Explain that in this book, Thomas describes how colors taste, touch, feel, and sound because he cannot see.  If needed, explain to your child what blindness is. Ask, “What can you describe with your eyes closed?”

As You Read

Vocabulary Development: Encourage your child to stop when s/he gets to an unfamiliar word in the story.  See if s/he can discover its meaning by using the illustrations and the words surrounding it.

Examples of vocabulary words from The Black Book of Colors:

  1. Braille
  2. Unripe
  3. Scraped

Thomas describes each color with his eyes closed.  Tell your child, “After we read each sentence, feel the illustration and tell me all about what you feel.”  

After Reading

Ask your child the following questions after finishing to further explore their understanding of the book:

  1. How do you think Thomas is able to describe what he sees if his eyes are closed?
  2. Thomas used many descriptive words to help us create an image in our minds.  What adjectives do you remember?

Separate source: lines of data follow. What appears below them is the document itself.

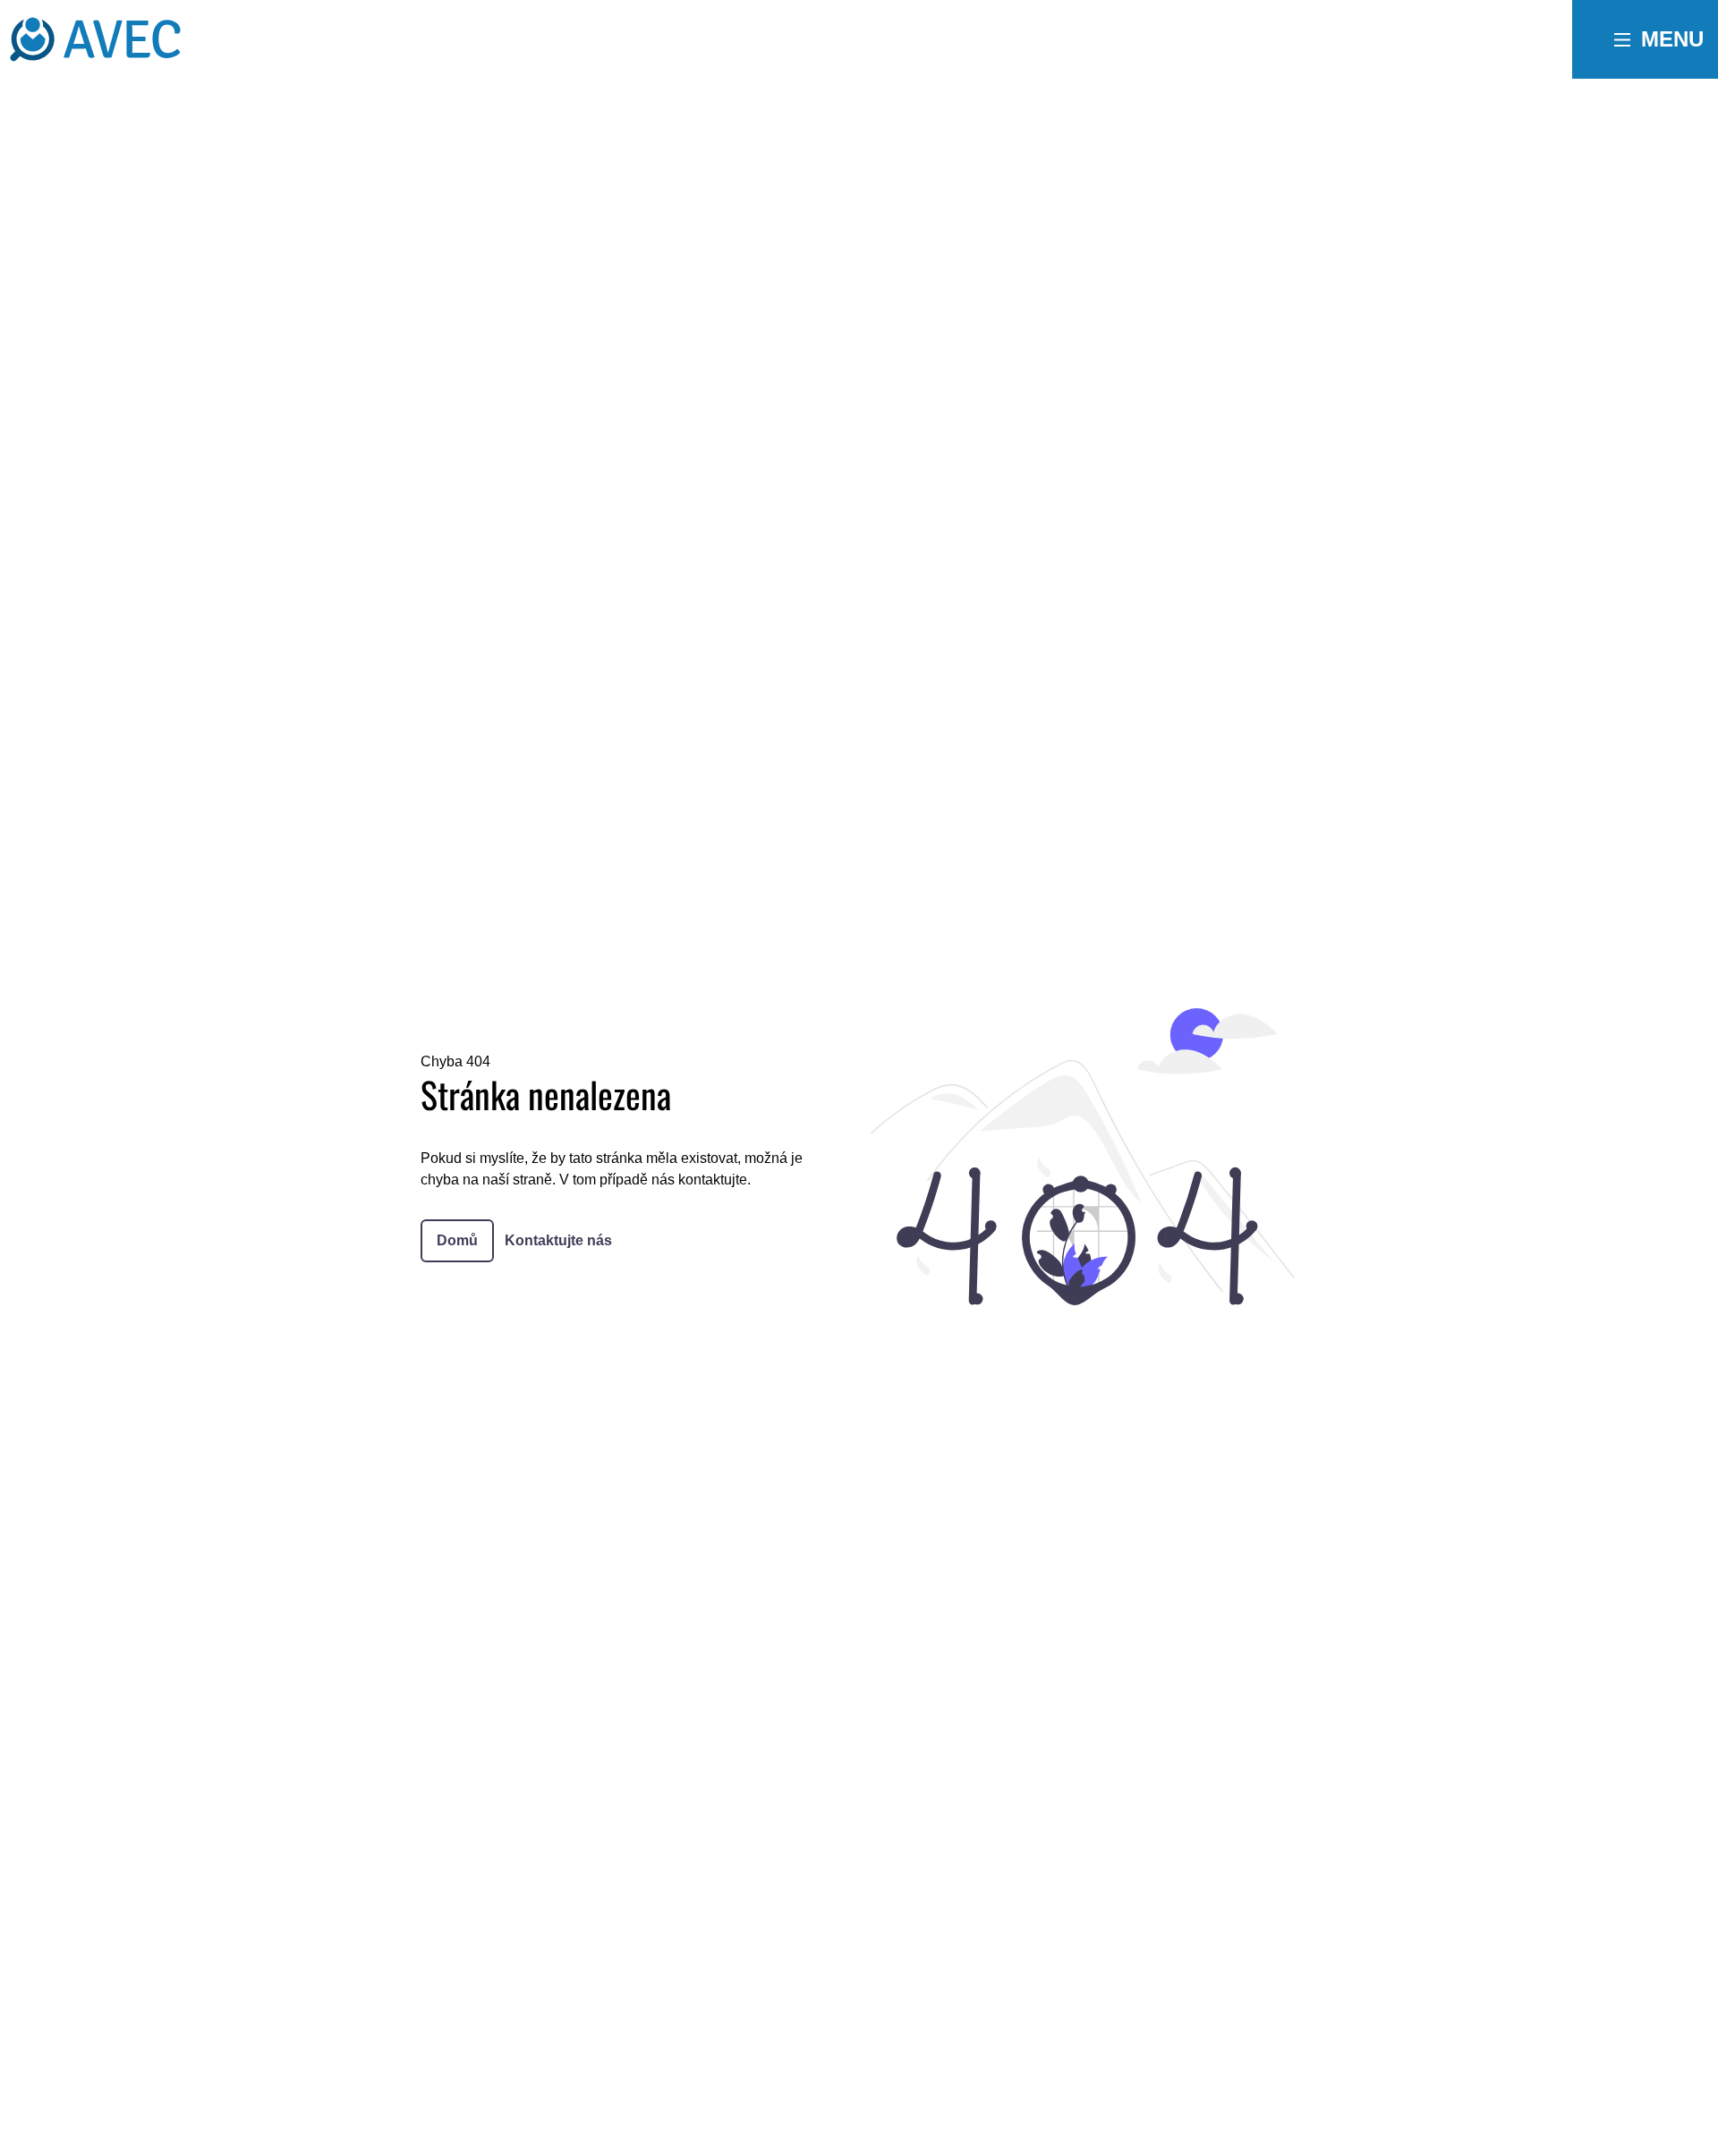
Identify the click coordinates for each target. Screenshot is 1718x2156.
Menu (1672, 39)
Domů (457, 1240)
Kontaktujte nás (558, 1240)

Let’s re-read, and list the adjectives we see.  Let’s read the list of adjectives we found while reading. With each color, also add your own adjectives.  Note: For younger children, just going back and revisiting one or two colors and emphasizing the words used to describe them will be valuable to your child.
  3. Why does Thomas like all of the colors?
  4. Which colors are your favorites? Why?

Activity

Materials Needed: Scarf or Bandana, Anything Edible!

Give your child an edible item to hold. Ask them to smell, taste, touch, and listen to the item with their eyes closed.  Or, if they’ll be okay with it, try using a bandana or scarf as a blindfold.

Discuss with your child, “Thomas describes colors by using his 5 senses. Use your 5 senses to write or draw a description of the item you are holding. Count the number of descriptive words you used.” For younger children, ask them to tell you all of the things they think of when they taste, touch, and smell this item.  Let them dictate words to you, then read them back to your child.